At heart, Kumar’s socialism derives inspiration and sustenance from the moral principles, values and examples of "liberal Christianity" that were, to put it simply, "found at home".

These were the moral principles and ethical values of the Devaraj family – Dr T. Devaraj and his wife, Elizabeth, and their children, Kumar, Sheila, Rajen and Prema, and their spouses.

Those who know the Devaraj family are aware of how its principles and values have been expressed in a long list of social commitments: the National Cancer Society, Hospice, Children’s Protection Society, Aliran, Women’s Crisis Centre.

With his family, Kumar shares a humble yet compelling combination of moral conviction, professional dedication and social duty. The combination expresses itself now in social work, now in activism, and, when the times call for it, in politics, too.

In it, you and I will not find sectarian tendencies, or dogmatic dependence on ideological lines, or textbook fetishes. Nor will we find arrogant and easy assumptions about what to do with the lives of people with whom one finds a comradeship of humanity.

Instead, we will discover a deep and intuitive awareness that marginalised communities live in our midst, dispossessed by progress, expropriated by capital and neglected by the state.

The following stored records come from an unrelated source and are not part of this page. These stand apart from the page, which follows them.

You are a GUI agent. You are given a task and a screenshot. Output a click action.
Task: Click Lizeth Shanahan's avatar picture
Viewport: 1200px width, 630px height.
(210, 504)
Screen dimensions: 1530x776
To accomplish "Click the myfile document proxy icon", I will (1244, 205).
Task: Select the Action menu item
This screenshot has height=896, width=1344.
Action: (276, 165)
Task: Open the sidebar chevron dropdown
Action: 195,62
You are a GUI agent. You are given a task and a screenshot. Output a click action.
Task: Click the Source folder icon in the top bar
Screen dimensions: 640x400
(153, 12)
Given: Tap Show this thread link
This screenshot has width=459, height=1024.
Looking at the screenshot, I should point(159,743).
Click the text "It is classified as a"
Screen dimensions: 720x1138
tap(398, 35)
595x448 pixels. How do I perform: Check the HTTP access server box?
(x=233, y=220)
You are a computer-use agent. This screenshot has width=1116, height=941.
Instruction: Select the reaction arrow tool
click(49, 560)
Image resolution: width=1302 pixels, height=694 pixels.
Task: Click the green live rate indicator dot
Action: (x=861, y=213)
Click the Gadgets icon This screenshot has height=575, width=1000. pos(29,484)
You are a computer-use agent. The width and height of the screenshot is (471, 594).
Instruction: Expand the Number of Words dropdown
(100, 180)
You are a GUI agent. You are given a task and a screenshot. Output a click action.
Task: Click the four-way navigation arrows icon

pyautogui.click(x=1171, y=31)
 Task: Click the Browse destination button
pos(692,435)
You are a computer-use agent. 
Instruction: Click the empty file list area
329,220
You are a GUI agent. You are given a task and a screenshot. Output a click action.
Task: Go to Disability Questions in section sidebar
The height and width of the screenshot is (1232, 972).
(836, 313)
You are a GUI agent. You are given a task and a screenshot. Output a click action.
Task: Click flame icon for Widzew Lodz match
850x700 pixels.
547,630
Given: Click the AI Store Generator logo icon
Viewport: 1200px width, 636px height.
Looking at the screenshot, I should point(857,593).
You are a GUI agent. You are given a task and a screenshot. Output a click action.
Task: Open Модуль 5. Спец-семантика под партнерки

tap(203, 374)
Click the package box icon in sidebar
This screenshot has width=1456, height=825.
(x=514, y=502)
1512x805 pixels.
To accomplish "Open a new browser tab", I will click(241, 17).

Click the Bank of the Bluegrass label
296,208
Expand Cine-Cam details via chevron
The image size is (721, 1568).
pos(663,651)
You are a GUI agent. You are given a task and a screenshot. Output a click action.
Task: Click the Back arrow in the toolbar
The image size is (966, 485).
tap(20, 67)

Is that enough of a summons to a struggle for justice? For Kumar, it is. And if he calls such a struggle for justice "socialism", who are we to differ?

[Khoo Boo Teik is the author of Paradoxes of Mahathirism: An Intellectual Biography of Mahathir Mohamad and Beyond Mahathir:Malaysian Politics and its Discontents. The above is an abstract from an introduction by Khoo in Jeyakumar Devaraj's Speaking Truth to Power:A Socialist Critique of Development in Malaysia.]